▶ _Tasks_:
1) Answer these questions using the text on the deputy governor below.
(a) According to the media, who received the subpoena?
(b) Which university issued the deputy governor's degree certificate?
(c) In what year was the deputy governor admitted to read an MBA programme?
2) From the text on the deputy governor below, print the stretch from "First, there’s no" through "invalid and forged." without changing a word.

▶ _Text passage_:
Furthermore, subpoenas are supposed to be personal service. However, from what has been awash in the media there is no evidence that the subpoena was personally served on the deputy governor. What was portrayed in the media was that an administrative officer in Government House, Yenagoa, received the subpoena. Does that amount to personal service as required by the law? If the answer is in the negative, which is it, of course, then it is clear there was no subpoena served on the deputy governor warranting him to appear before the tribunal.
Similarly, Opuama and his sponsors have made a lot of noise about the deputy governor’s degree certificate issued by Rivers State University of Science and Technology, RSUST. It is an established moral fact that a man who speaks from both sides of the mouth cannot be taken to be speaking the truth. Opuama had in an earlier publication claimed that the deputy governor’s name is not on the list of admission into the university. The same Opuama is now again claiming that the deputy governor having been admitted in 1991 ought to have graduated in 1994/95 because he was admitted for a four-year programme. The question is, which of his claims should be believed?
Is it the claim that he was not admitted, or the one that he was admitted in 1991 and ought to have graduated in 1994/95?
First, there’s no law that stipulates that a student must graduate within a time frame set for a particular course and that if he fails to graduate within the said period, whatever certificate he obtains is invalid and forged.
Secondly, Opuama haven been a toddler at the time, he does not know that academic calendars were largely disrupted between 1992 and 1994 as a result of several ASUU strikes and the June 12 1993 election annulment imbroglio that led to the lockdown of several universities, just like we are currently locked down as a result of the COVID-19 pandemic.
Nigerians should be informed that the deputy governor was admitted for a five-year programme, not a fou-years programe.. His academic records are still with RSUST, and any person who is in doubt is free to write to the institution to obtain the records of his grades in each of the courses he offered during his years of study. Furthermore, Nigerians need to informed that the deputy governor was admitted into the same RUST in 1998 to read an MBA programme and graduated with a distinction. Equally, he was readmitted into the same RUST to read a law degree and also graduated from the sane university. Based on the above, Opuama as the chief blackmailer is purporting that a university of repute such as RUST will issue one person three different certificates if the person did not have the requisite qualifications and merited the award of such degree certificates.

▶ _Entries supplied_:
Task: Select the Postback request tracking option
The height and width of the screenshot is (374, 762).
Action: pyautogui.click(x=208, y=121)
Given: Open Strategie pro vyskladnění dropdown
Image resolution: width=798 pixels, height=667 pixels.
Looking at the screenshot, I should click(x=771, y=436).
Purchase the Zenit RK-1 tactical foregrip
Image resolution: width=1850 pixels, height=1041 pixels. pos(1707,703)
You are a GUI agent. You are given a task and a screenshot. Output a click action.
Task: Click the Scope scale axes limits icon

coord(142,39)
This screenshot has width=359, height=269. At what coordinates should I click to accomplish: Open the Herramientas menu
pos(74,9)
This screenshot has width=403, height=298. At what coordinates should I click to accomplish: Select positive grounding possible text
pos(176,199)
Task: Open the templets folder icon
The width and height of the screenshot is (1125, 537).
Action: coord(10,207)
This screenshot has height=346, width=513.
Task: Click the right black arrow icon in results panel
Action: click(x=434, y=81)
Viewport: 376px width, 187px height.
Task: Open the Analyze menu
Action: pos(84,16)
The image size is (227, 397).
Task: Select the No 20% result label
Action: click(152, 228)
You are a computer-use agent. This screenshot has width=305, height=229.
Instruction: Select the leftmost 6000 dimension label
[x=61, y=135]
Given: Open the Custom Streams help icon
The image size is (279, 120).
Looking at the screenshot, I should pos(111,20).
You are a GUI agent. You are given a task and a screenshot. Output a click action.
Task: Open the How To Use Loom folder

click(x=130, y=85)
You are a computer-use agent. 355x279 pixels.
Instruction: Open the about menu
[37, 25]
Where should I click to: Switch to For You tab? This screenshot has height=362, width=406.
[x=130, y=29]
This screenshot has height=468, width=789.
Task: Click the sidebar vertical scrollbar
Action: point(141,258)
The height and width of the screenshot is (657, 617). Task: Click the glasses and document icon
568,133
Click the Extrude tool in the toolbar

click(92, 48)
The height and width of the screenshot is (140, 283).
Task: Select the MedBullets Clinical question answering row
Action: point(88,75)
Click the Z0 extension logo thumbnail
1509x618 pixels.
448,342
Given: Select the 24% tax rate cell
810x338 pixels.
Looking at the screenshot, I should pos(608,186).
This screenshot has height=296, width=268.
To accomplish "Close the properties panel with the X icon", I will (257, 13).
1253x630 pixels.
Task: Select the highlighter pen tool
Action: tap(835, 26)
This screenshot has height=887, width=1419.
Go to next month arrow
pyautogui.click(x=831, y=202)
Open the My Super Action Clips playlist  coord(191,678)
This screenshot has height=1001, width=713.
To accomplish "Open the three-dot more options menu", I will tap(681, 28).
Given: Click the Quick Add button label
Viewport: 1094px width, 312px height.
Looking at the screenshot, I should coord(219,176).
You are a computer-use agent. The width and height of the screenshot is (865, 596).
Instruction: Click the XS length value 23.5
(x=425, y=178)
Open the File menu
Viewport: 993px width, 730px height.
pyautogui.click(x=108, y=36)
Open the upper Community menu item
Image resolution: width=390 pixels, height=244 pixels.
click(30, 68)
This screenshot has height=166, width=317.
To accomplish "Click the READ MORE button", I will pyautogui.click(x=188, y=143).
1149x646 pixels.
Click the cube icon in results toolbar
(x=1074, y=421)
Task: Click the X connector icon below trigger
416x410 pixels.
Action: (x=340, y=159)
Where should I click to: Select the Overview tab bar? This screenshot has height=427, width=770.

▶ _Your responses_:
1)
(a) An administrative officer in Government House, Yenagoa.
(b) Rivers State University of Science and Technology (RSUST).
(c) 1998.

2)
First, there’s no law that stipulates that a student must graduate within a time frame set for a particular course and that if he fails to graduate within the said period, whatever certificate he obtains is invalid and forged.